Low-voltage electrostatic modulation of ion diffusion through layered graphene-based nanoporous membranes

Ion transport in nanoconfinement differs from that in bulk and has been extensively researched across scientific and engineering disciplines1–4. For many energy and water applications of nanoporous materials, concentration-driven ion diffusion is simultaneously subjected to a local electric field arising from surface charge or an externally applied potential. Due to the uniquely crowded intermolecular forces under severe nanoconfinement (<2 nm), the transport behaviours of ions can be influenced by the interfacial electrical double layer (EDL) induced by a surface potential, with complex implications, engendering unusual ion dynamics5–7. However, it remains an experimental challenge to investigate how such a surface potential and its coupling with nanoconfinement manipulate ion diffusion.
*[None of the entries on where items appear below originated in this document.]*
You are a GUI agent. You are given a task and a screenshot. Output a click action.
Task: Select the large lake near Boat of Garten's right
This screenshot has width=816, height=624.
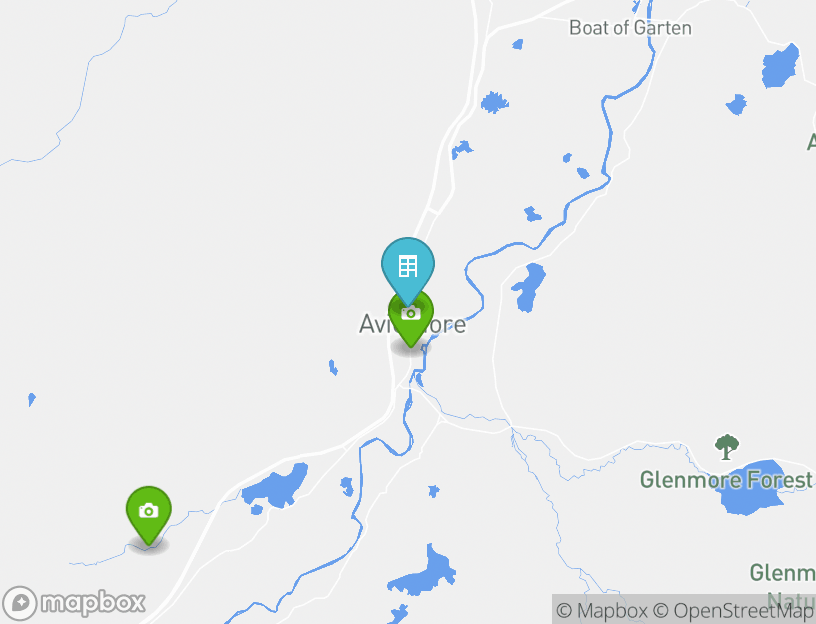pos(780,66)
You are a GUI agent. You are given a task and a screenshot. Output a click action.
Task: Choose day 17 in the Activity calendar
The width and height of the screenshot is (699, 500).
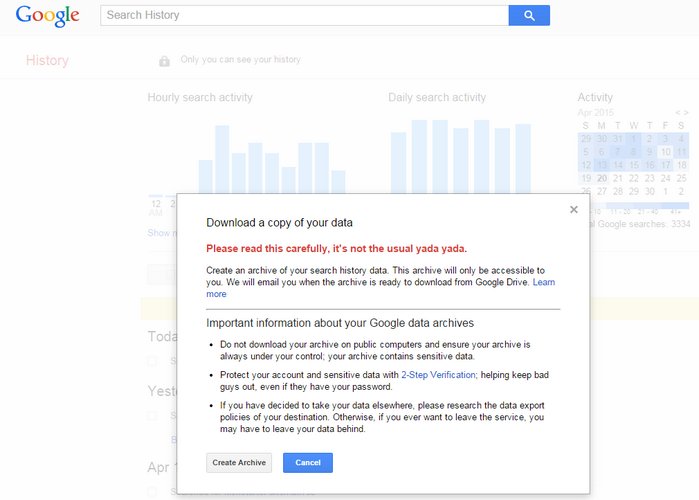(665, 165)
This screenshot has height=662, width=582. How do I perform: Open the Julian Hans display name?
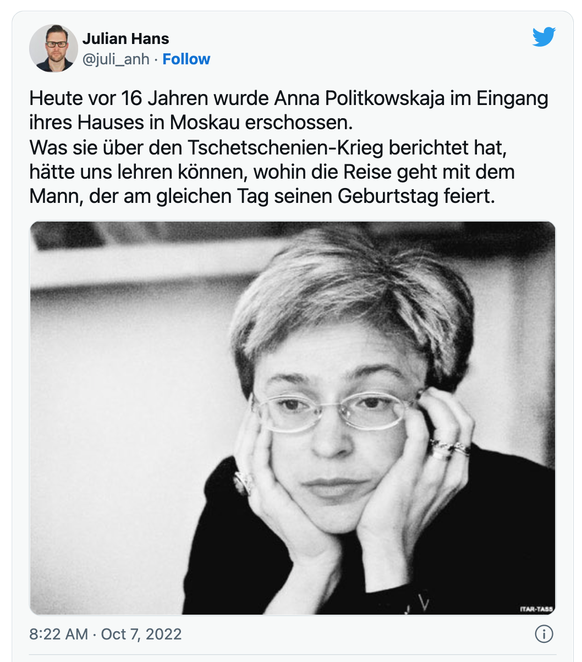pos(126,38)
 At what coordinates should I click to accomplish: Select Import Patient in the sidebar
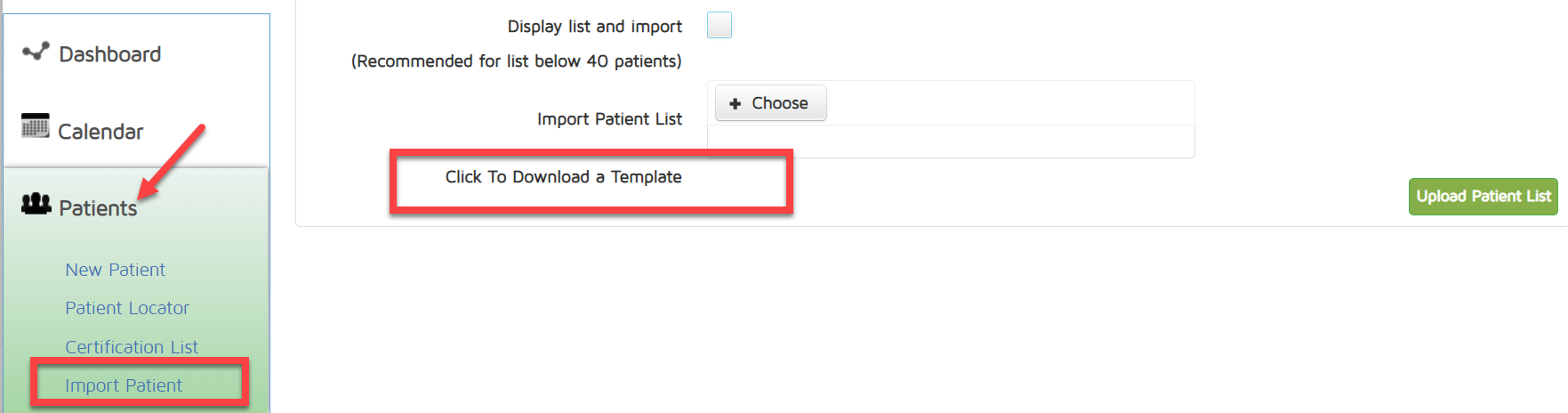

Here, we exploit the tunable nanoconfinement in layered graphene-based nanoporous membranes to show that sub-2 nm confined ion diffusion can be strongly modulated by the surface potential-induced EDL. Depending on the potential sign, the combination and concentration of ion pairs, diffusion rates can be reversibly modulated and anomalously enhanced by 4~7 times within 0.5 volts, across a salt concentration gradient up to seawater salinity. Modelling suggests that this anomalously enhanced diffusion is related to the strong ion–ion correlations under severe nanoconfinement, and cannot be explained by conventional theoretical predictions. The ion diffusion through nanoconfined fluid channels can be tuned by the electric-field modulation of the electrical double layer.